> **GOAL**
Pick up the heap sort write-up that follows and carry it on past its final sentence.

━━━ PAGE EXTRACT

Heap Sort

What's the idea?

So you want to sort a list of numbers. This list of numbers needs to be sorted greatest to least. The way you envision to do this is I'll just go left to right and pick out the largest on each time. If the list is $n$ long and you have to do the scan $n$ times. The algorithm will be done in $O(n^2)$. I think we can do better.

What if we could write the list a different way. We write the list into a binary tree. See, when you are using a list, it is actually a graph with nodes. It's just a boring graph. The immediate neighbors are to the right and to the left. The secret to heap sort is that you can use a special index formula to redefine the nearby nodes in the graph.

Back to our original strategy. Heap sort is the same plan — repeatedly pull the biggest out except you use this "special index formula" to rewrite the list as a tree and then apply the search. By using the tree structure the lookup costs you $\log n$ instead of $n$. Multiply that by $n$ extractions and you're at $n\log n$ instead of $n^2$.

The clever arrangement is called a heap, and the whole thing happens inside the original array — no second array, no pointers, no extra memory beyond a couple of variables. To get there we need a few pieces. Let me show you each one before we glue them together.

━━━━━━
━━━ ENTRIES SUPPLIED

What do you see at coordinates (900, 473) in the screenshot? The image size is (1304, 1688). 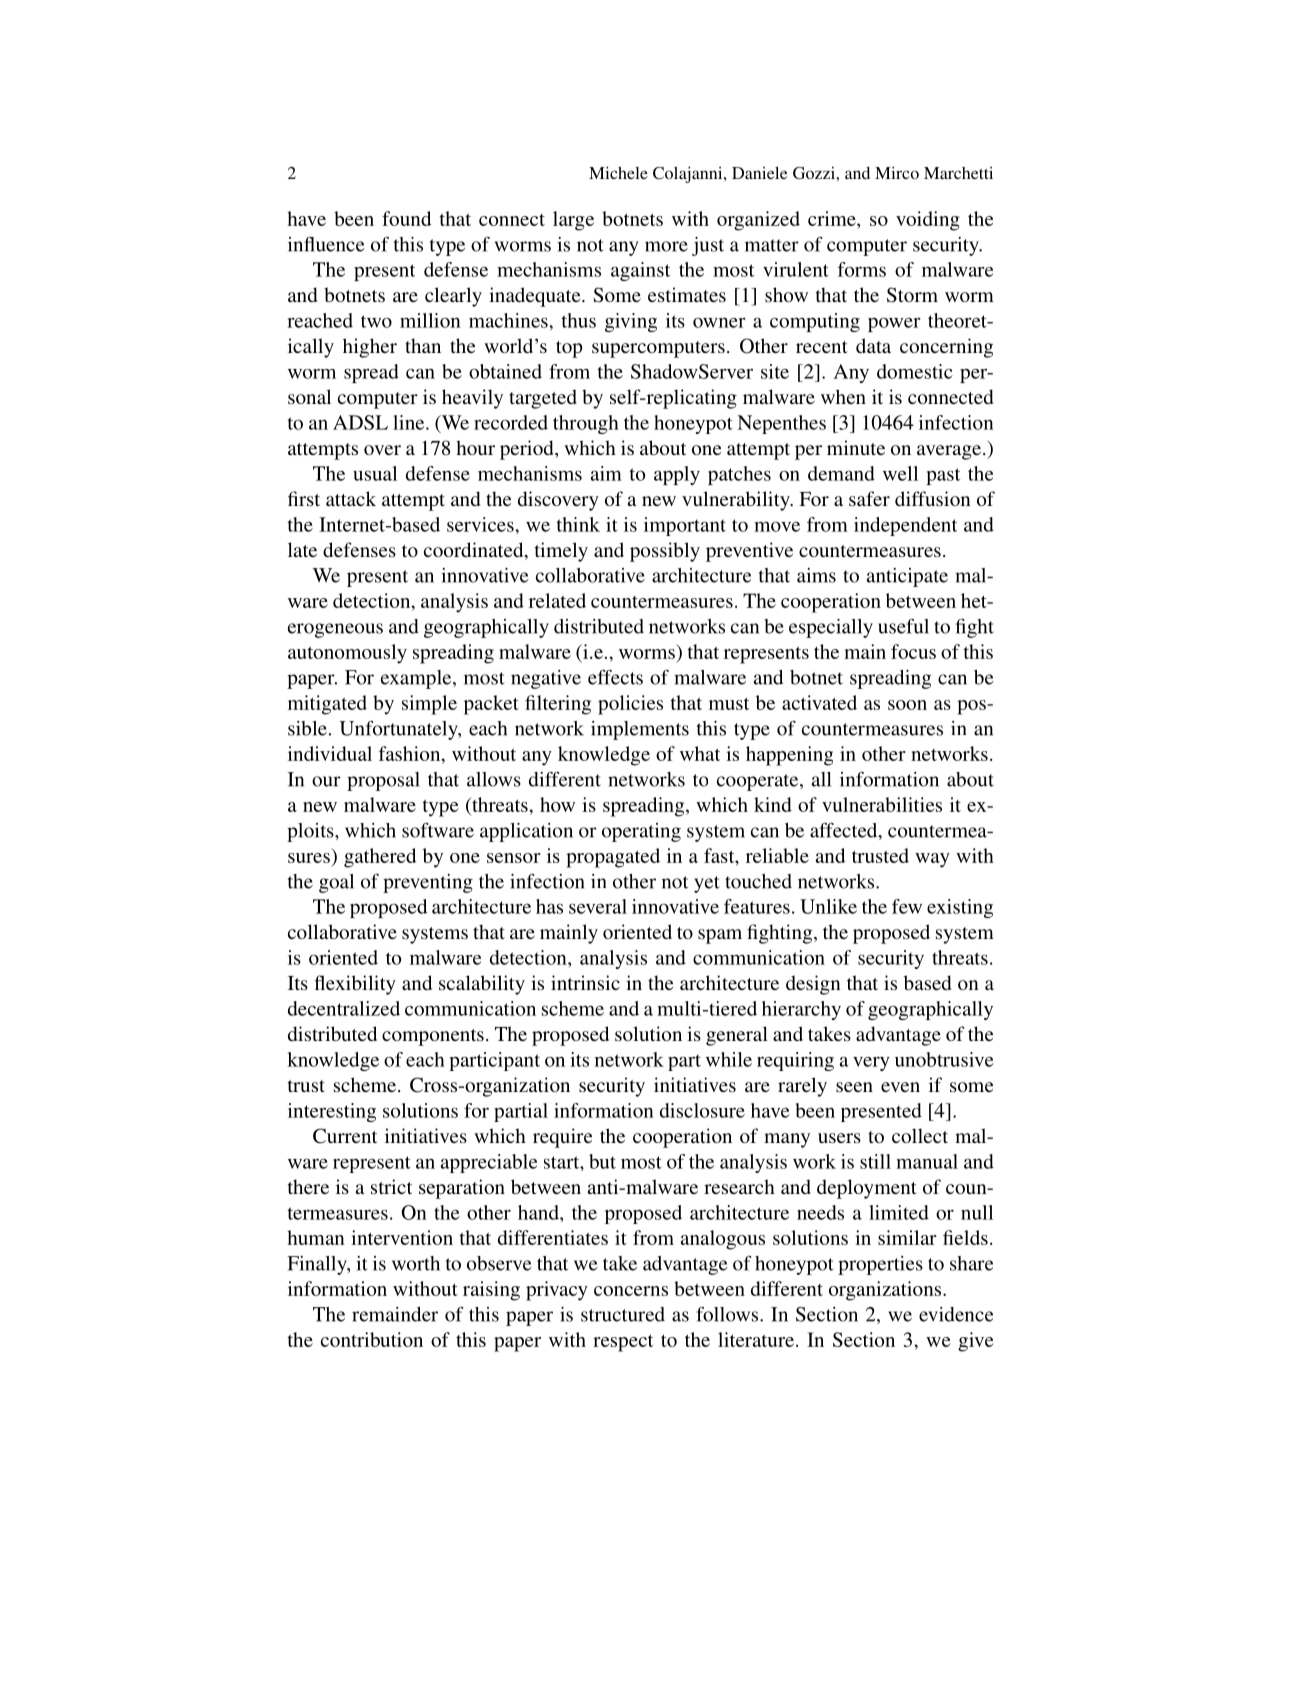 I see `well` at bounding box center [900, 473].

━━━━━━
━━━ ENTRIES SUPPLIED

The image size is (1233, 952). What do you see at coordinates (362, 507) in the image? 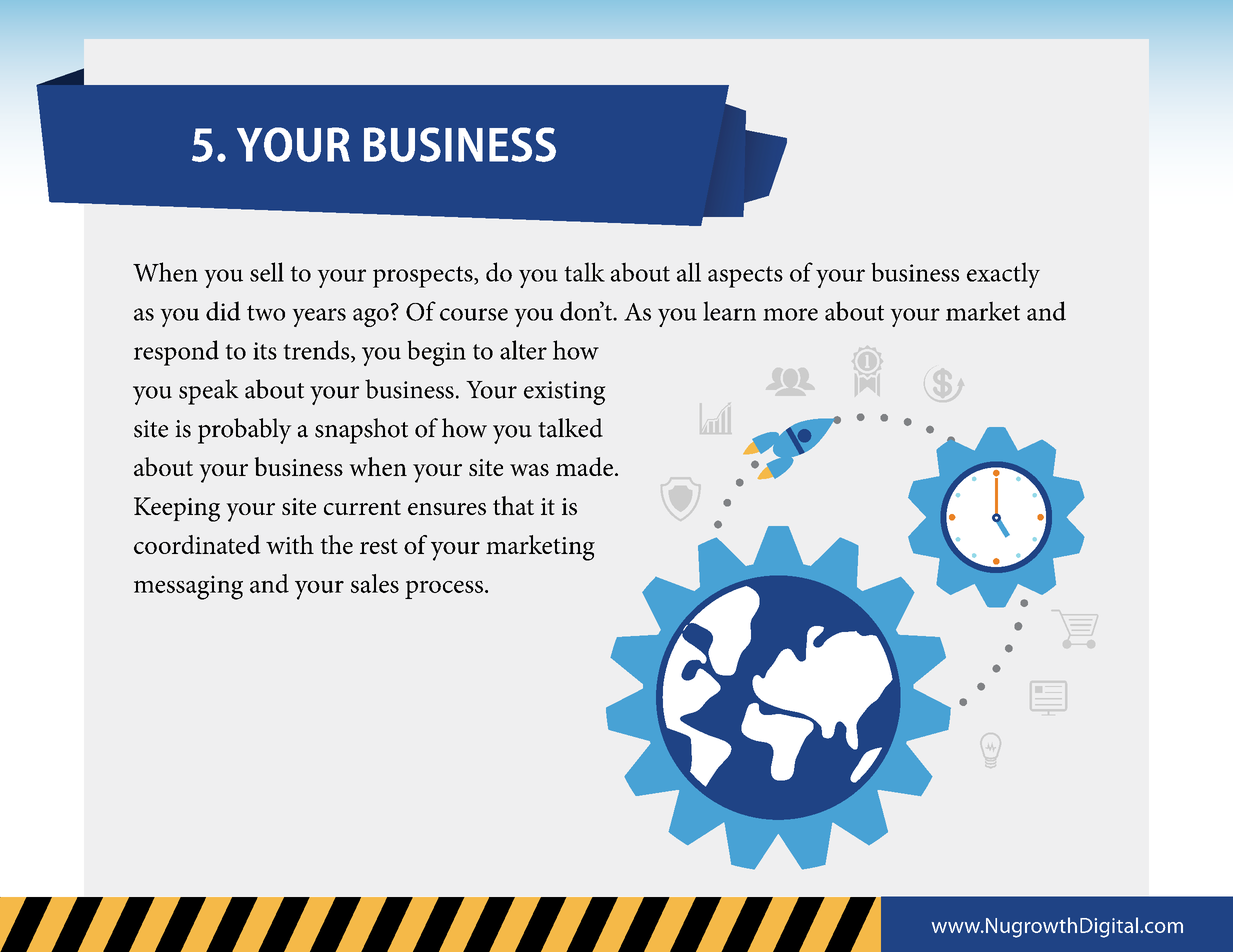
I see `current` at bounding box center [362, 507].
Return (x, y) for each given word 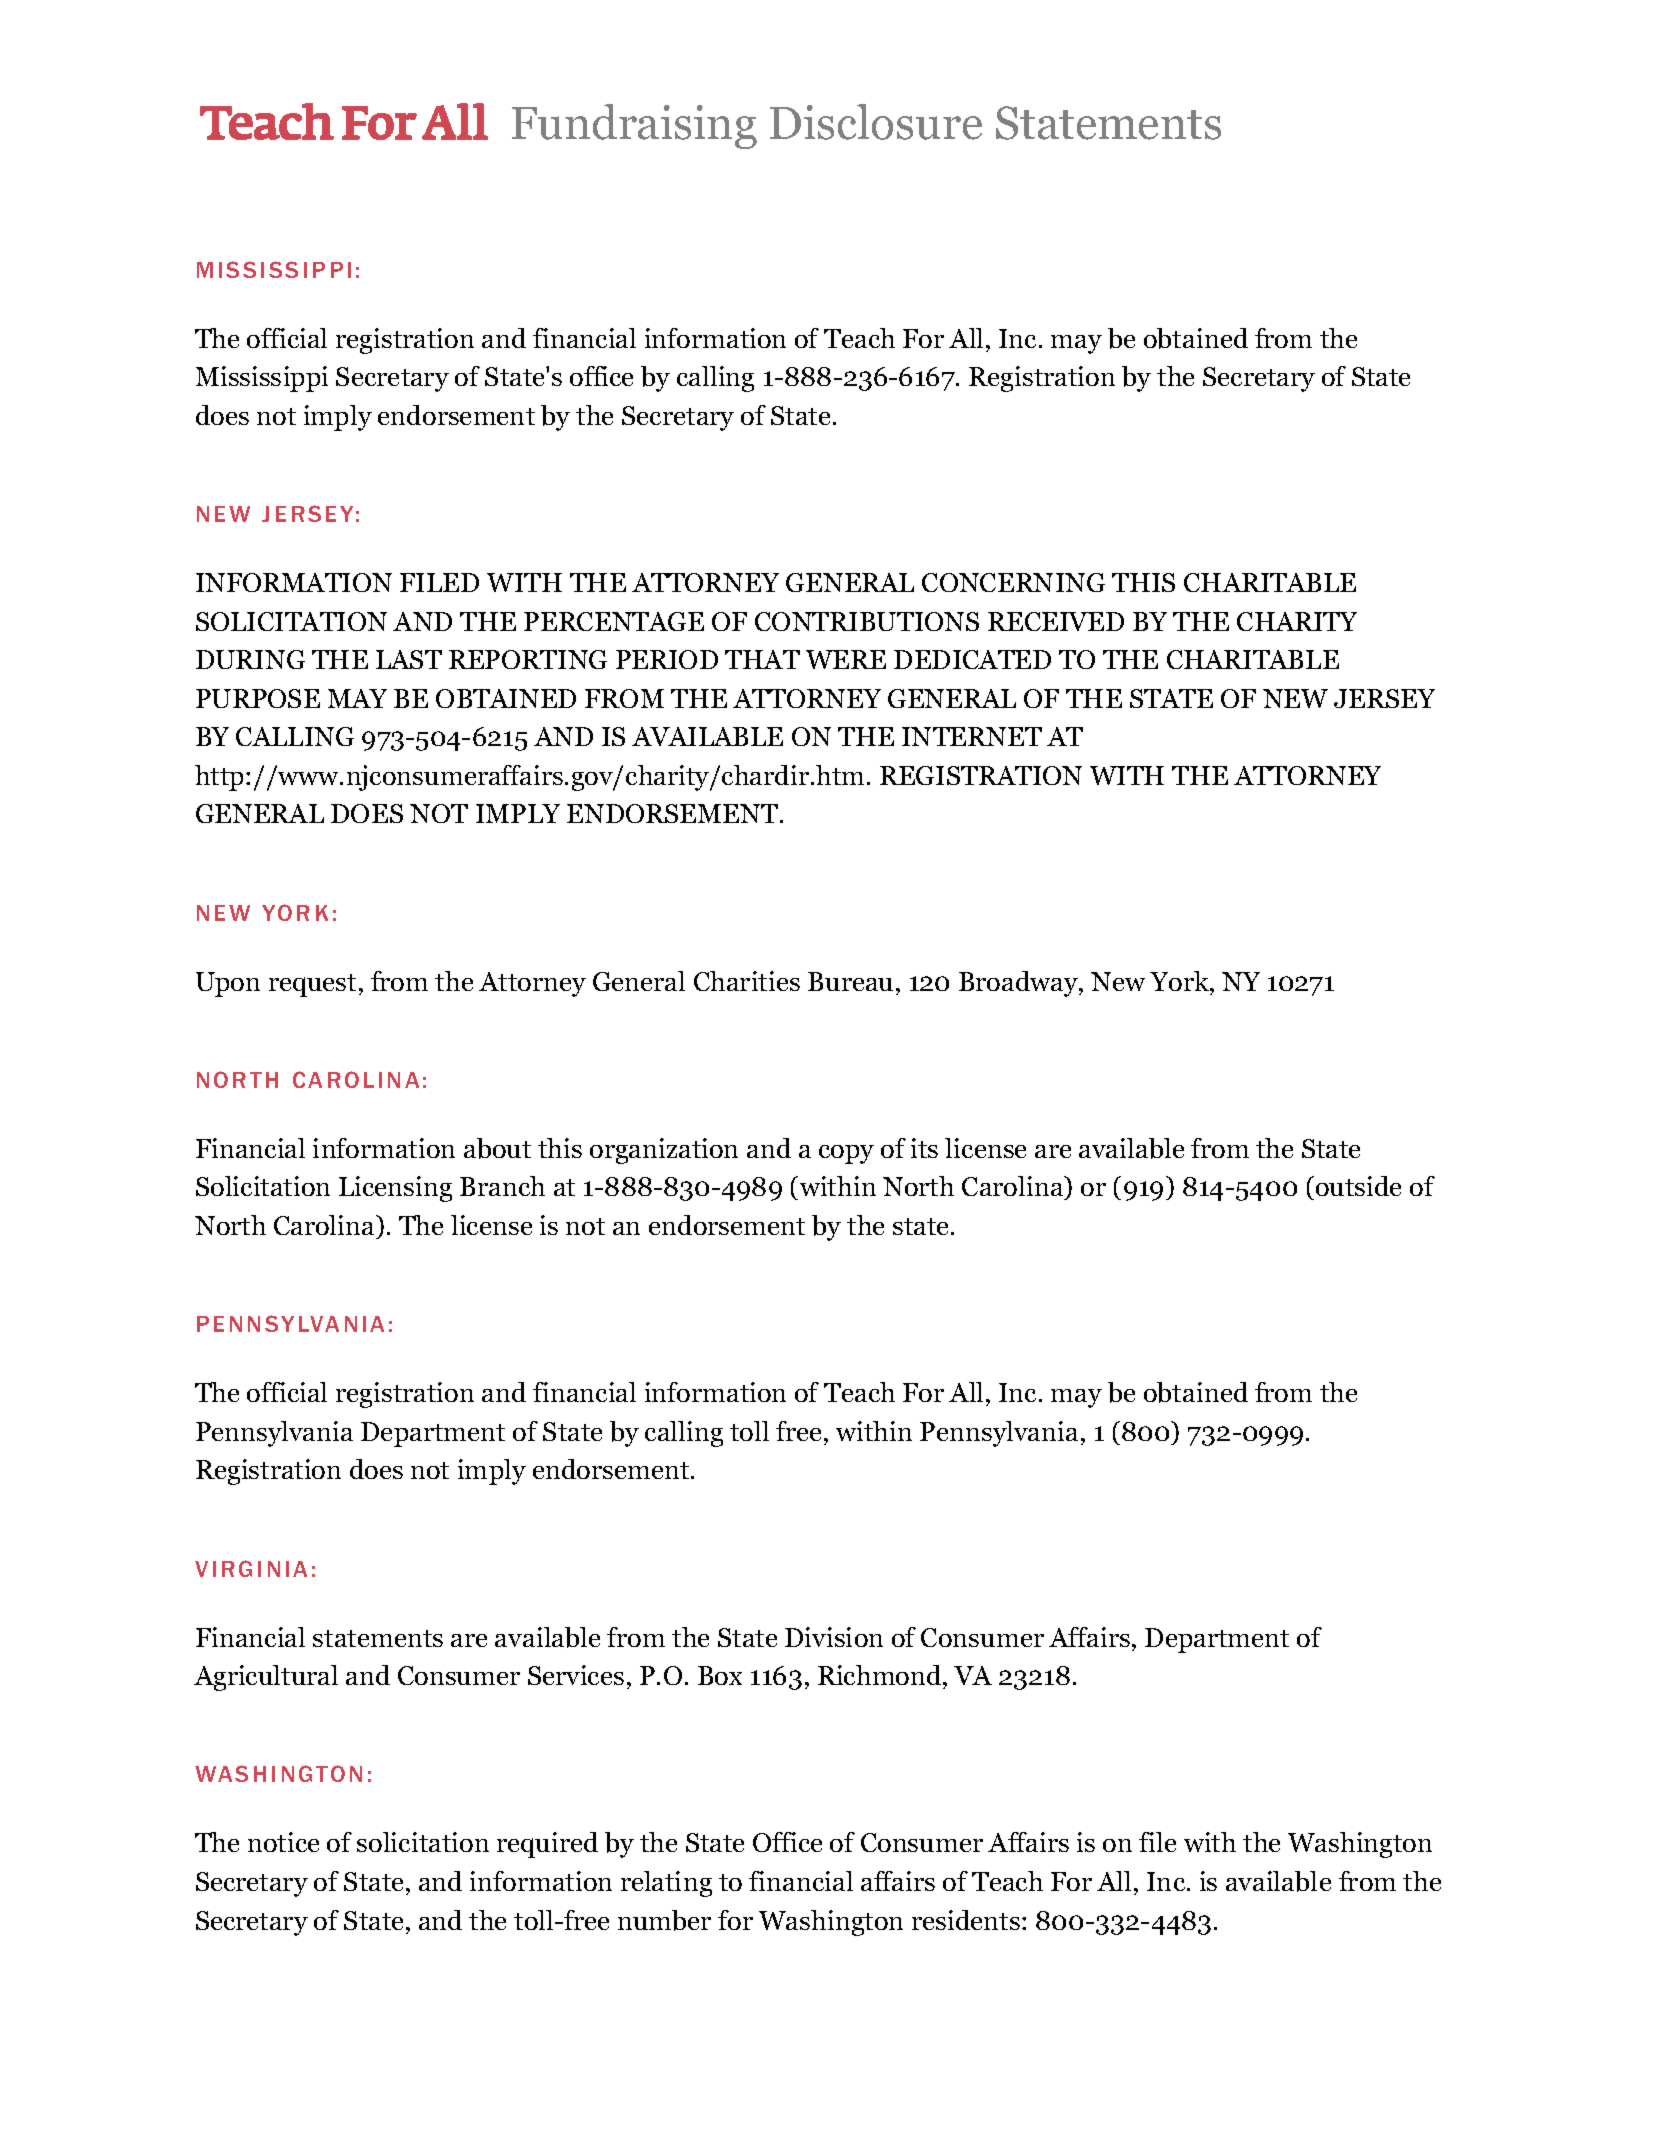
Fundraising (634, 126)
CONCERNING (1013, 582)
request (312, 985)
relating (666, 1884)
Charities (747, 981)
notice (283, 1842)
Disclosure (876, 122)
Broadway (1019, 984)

━━━━━━
━━━ ENTRIES SUPPLIED

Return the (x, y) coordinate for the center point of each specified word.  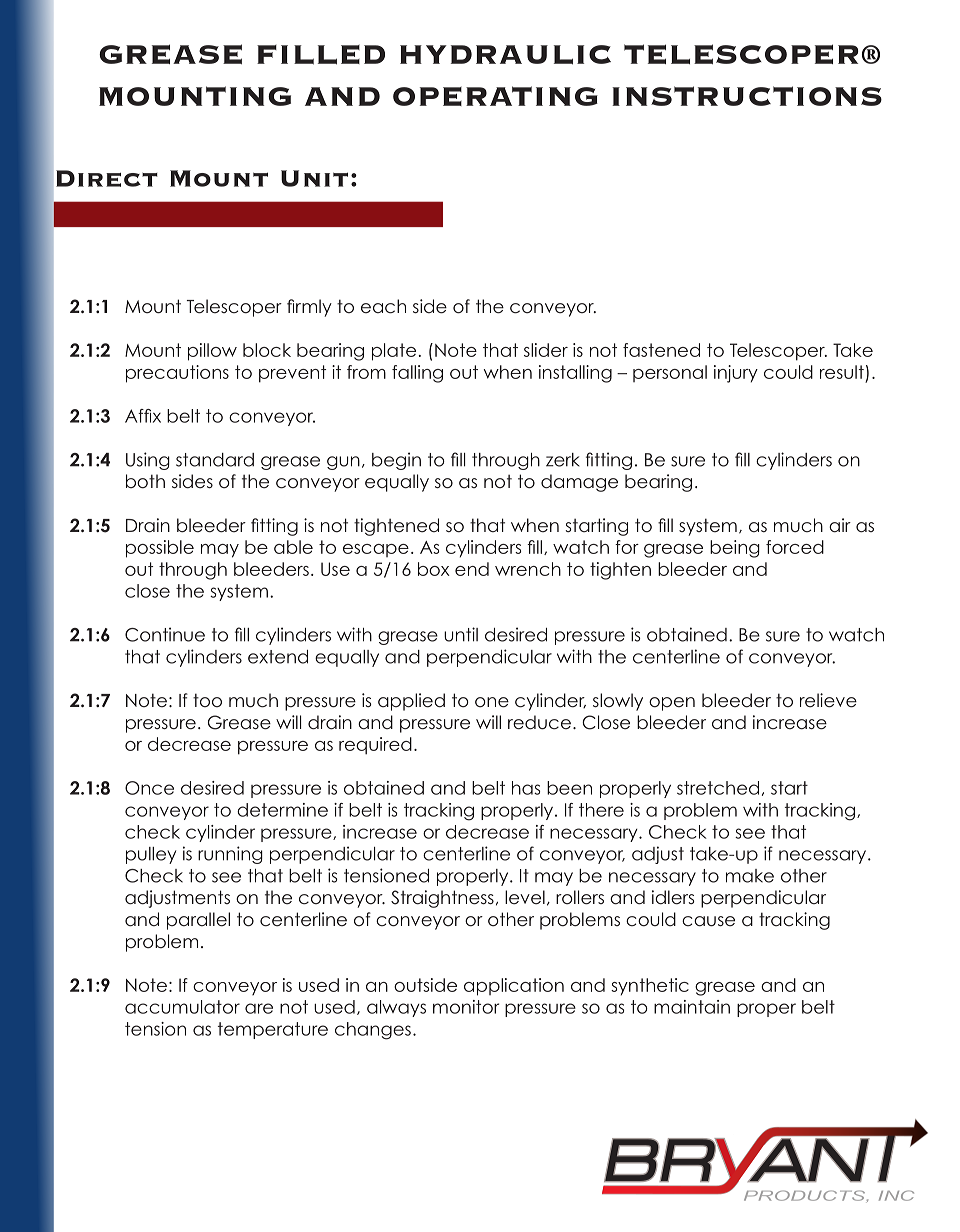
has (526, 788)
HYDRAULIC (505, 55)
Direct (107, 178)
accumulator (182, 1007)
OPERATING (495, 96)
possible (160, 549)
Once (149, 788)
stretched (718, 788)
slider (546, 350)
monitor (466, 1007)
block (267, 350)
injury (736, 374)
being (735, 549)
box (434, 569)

━━━━━━

> **ANSWER TO THIS EXERCISE**
Piece 1 — An array can be read as a tree

Here's the first key idea. Take an ordinary array, and pretend the indices line up as a binary tree. Index $0$ is the top. Indices $1$ and $2$ are its two children. Indices $3,4,5,6$ are the next layer, two children per parent. $7$ through $14$ are the layer after that. And so on, level by level, until you run out of array.

The family relationships are pure arithmetic. If you're sitting at index $i$, then:

• your parent is at $\lfloor (i-1)/2\rfloor$,
• your left child is at $2i+1$,
• your right child is at $2i+2$.

No tree object actually exists. Nothing is allocated. The array is still an array. We just look at it as a tree because the arithmetic above gives us a level-by-level walk. That's enough.

A position with at least one child still inside the array is an internal node. A position with no children in the array is a leaf. Work it out: for an array of length $n$, the leaves are exactly the back half — indices $\lfloor n/2\rfloor$ through $n-1$. The internal nodes are the front half.

Walking through it makes the formula concrete. Press Step to drop one index at a time into its tree slot. Each step shows the parent calculation that picked the slot — the same arithmetic sift-down and build-heap will lean on later.

Piece 2 — The max-heap property

Now here's the constraint we want to set up. We say the array is a max-heap if every parent is at least as big as both its children. That's the only rule. The constraint runs vertically, parent to child — siblings can be in either order, and any two nodes that aren't directly above-or-below each other have no required relationship. Just parent $\ge$ child, applied to every parent-child pair.

Why want this? Because of one beautiful consequence: the biggest value is always at the top. Look — the root is bigger than its two children. Each of them is bigger than their children. Their children are bigger than their children. Walking that chain down, the root is bigger than everything below it, which is everything in the heap. So $a[0]$ is the max of the whole array, no searching, no scanning, just look at index 0.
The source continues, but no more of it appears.